The latest version of Central’s Park’s planned suffrage monument (images courtesy the New York City Public Design Commission)
After months of fiery public debate, the New York City Public Design Commission has accepted artist Meredith Bergmann’s proposal for a Central Park monument to women’s suffrage. A panel for the commission approved the monument in a meeting on Monday, October 21. Following criticism over the historical accuracy of Bergmann’s previous designs, the bronze and granite statue was revised again to reflect differences of opinion between abolitionist Sojourner Truth and her fellow suffragists Elizabeth Cady Stanton and Susan B. Anthony.
Six of nine members of the Design Commission’s panel of judges voted in favor of the statue. The remaining three — artists Hank Willis Thomas and Mary A. Valverde, and architect Laurie Hawkinson — abstained. In the commission’s last hearing on the sculpture on September 16, which ended without a vote, Willis Thomas proposed erecting individual statues of each of the women represented in Bergmann’s design. Valverde asked the sculptor to consult again with historians on how to make the design more “historically accurate” and how to help it display “diverse sensibility.”

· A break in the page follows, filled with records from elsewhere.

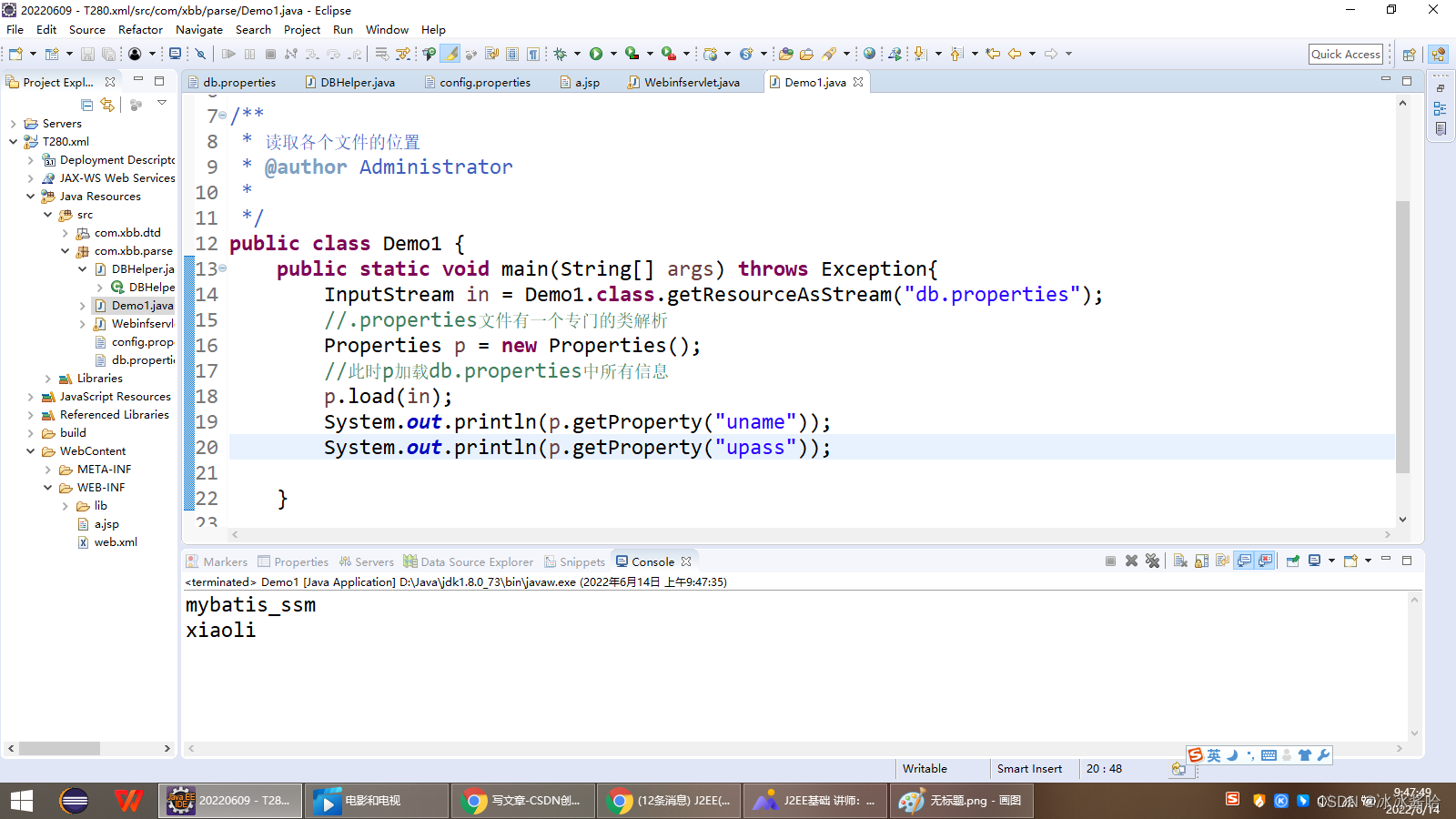Select the Link with Editor icon in Project Explorer
This screenshot has width=1456, height=819.
pyautogui.click(x=107, y=104)
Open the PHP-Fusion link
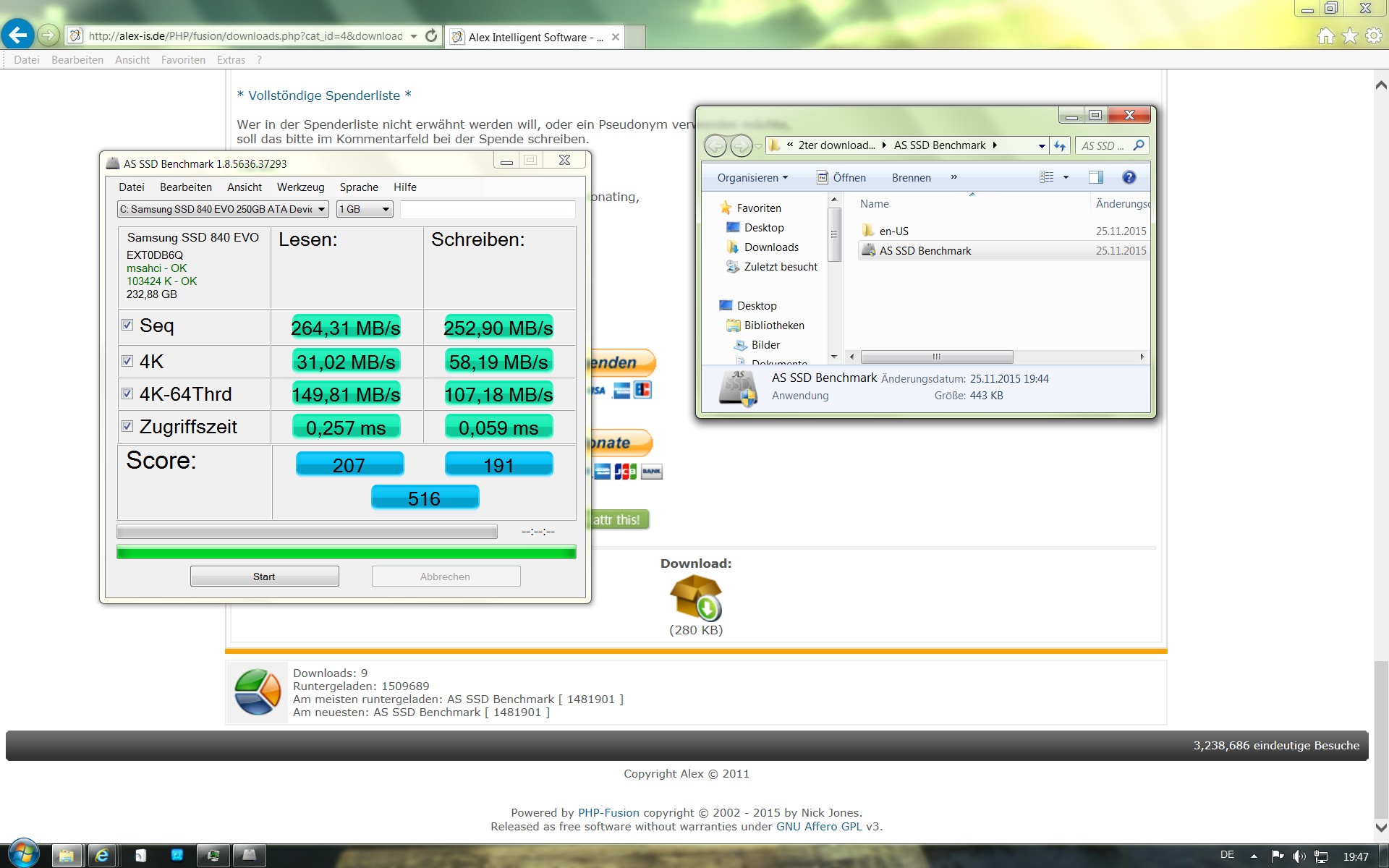This screenshot has width=1389, height=868. (608, 812)
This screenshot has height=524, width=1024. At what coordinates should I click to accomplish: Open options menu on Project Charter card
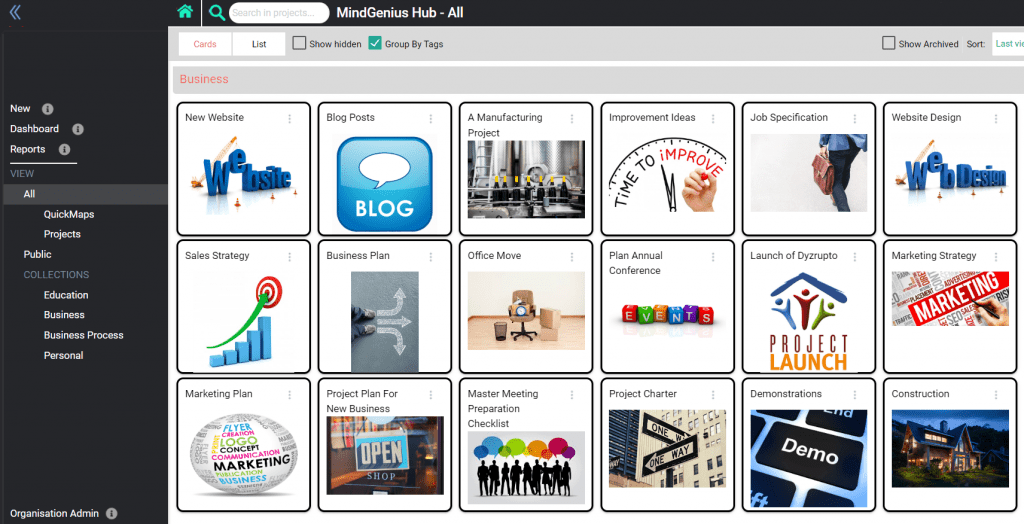pyautogui.click(x=713, y=395)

Bergmann’s original proposal for the monument came under fire in January of this year for depicting only white suffragists (Anthony and Stanton,) while Truth was featured in name only, listed among 22 suffragists inscribed on a long scroll that unfolds from Stanton’s desk. Bergmann then came back with a new design in March featuring Truth working with the other two suffragists at Stanton’s home. The redesigned monument was then criticized for lack of historical accuracy given the fact that Stanton and Anthony have been accused of holding racist views against Black Americans.

Changes in the new design: Sojourner Truth’s hands (left) are both engaged in the conversation and the table was moved closer to her side.

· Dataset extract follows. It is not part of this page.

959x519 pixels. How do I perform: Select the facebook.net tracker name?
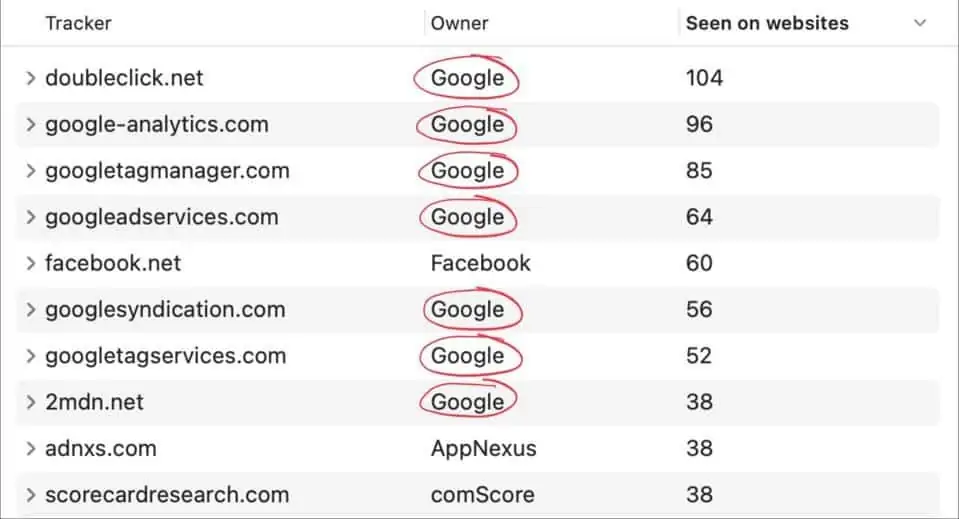113,264
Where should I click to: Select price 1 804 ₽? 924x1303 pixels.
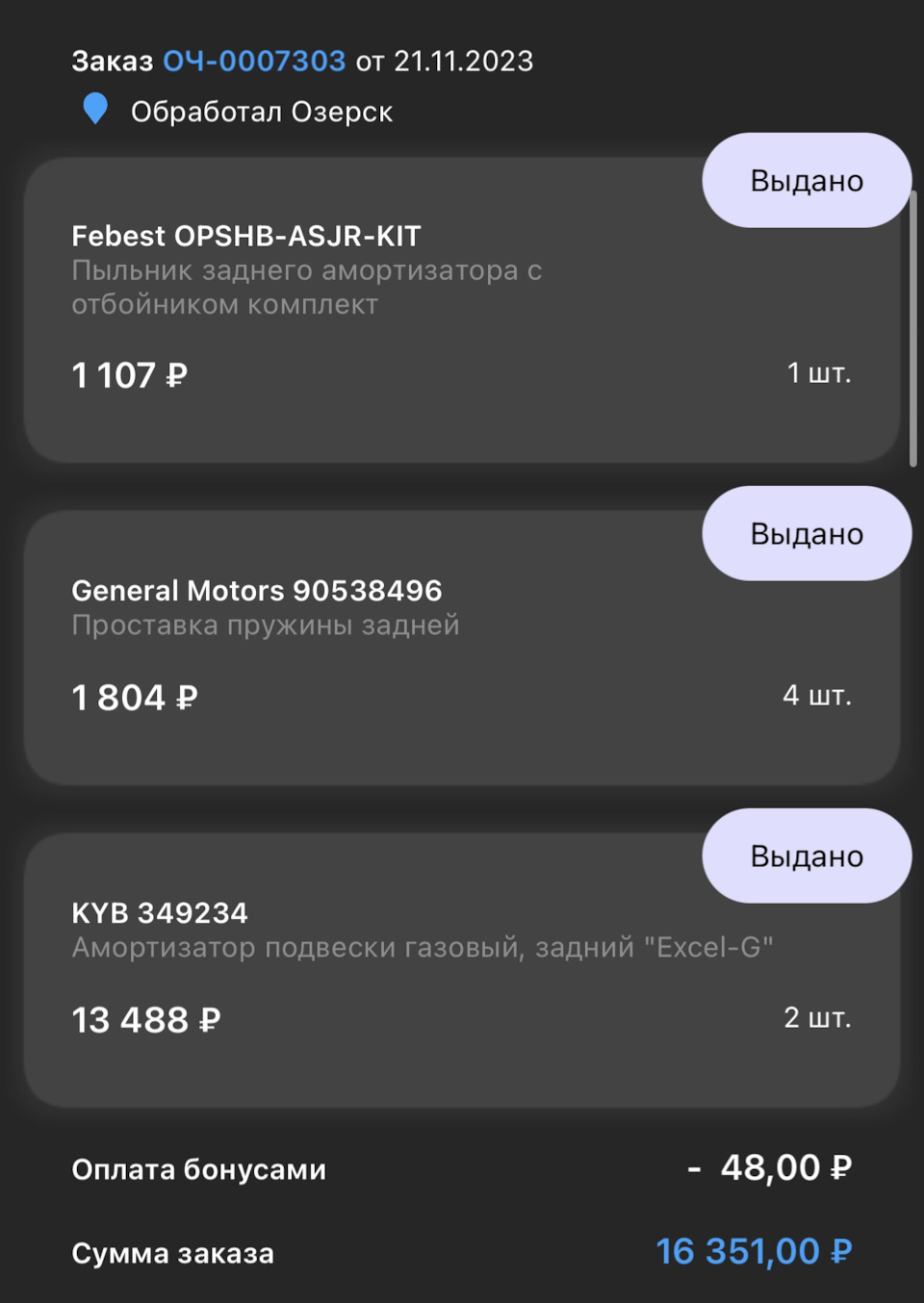pyautogui.click(x=135, y=698)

After consulting again with historians, Bergmann has made new changes to the sculpture that finally appeased the majority of the commission’s panel. Renderings of the new design show a different, more determined gesture of Truth’s left hand (it rested on the table in the last design) to reflect a debate between her and Stanton. “I resculpted Sojourner Truth’s left hand to bring it into the conversation,” Bergmann writes in her latest proposal. “I also moved the table closer to Sojourner Truth and brought Stanton’s hand out to the edge of the table to eliminate Stanton’s apparent ownership of the table, since possession of the table might be regarded as a marker of power.” Bergmann also changed Stanton’s expression to “one of greater attention and serious listening.”
“I got a lot of input from many different sources on this project, much of it conflicting, much of it contentious,” Bergmann said at a press conference following the vote on Monday. “I am confident now that the monument will work.”

An updated rendering of the statue at Central Park’s Literary Walk.
One of the historians with whom Bergmann consulted was Margaret Washington, a professor of History and American Studies at Cornell University and author of Sojourner Truth’s America (2011). “You have indeed rendered Sojourner more actively engaged with Stanton in the statue,” Washington wrote Bergmann in a letter that was brought to the commission. “As I said previously, it was both disempowering and ahistorical to have Sojourner using only one hand to express herself […] The engaged hands, the open mouth speak volumes,” she added.
“With this statue we are finally breaking the bronze ceiling,” said Pam Elam, president of Monumental Women, the nonprofit that proposed the monument and raised $1.5 million to fund it, in a statement on Monday. “We are pleased to have broken through every city bureaucratic barrier to make this happen.”
Todd Fine, president of the Washington Street Advocacy Group, argues that the “barriers” that Elam complained about were justified. “The delay was worth it, and the City needs to continue to insist that historians are involved in decisions surrounding this wave of new ‘representational monuments,’” he wrote to Hyperallergic in an email. A vocal critic of the design’s approval process, Fine has also accused Monumental Women of attempting to hide its proposals from the general public. “Input from historians was critical to improving the design after it was finally made public,” he wrote.
The statue is scheduled to be unveiled on August 26, 2020, on the 100th anniversary of the ratification of the 19th amendment, which gave some women the right to vote. The statue will be installed at Central Park’s Literary Walk, near 70th Street.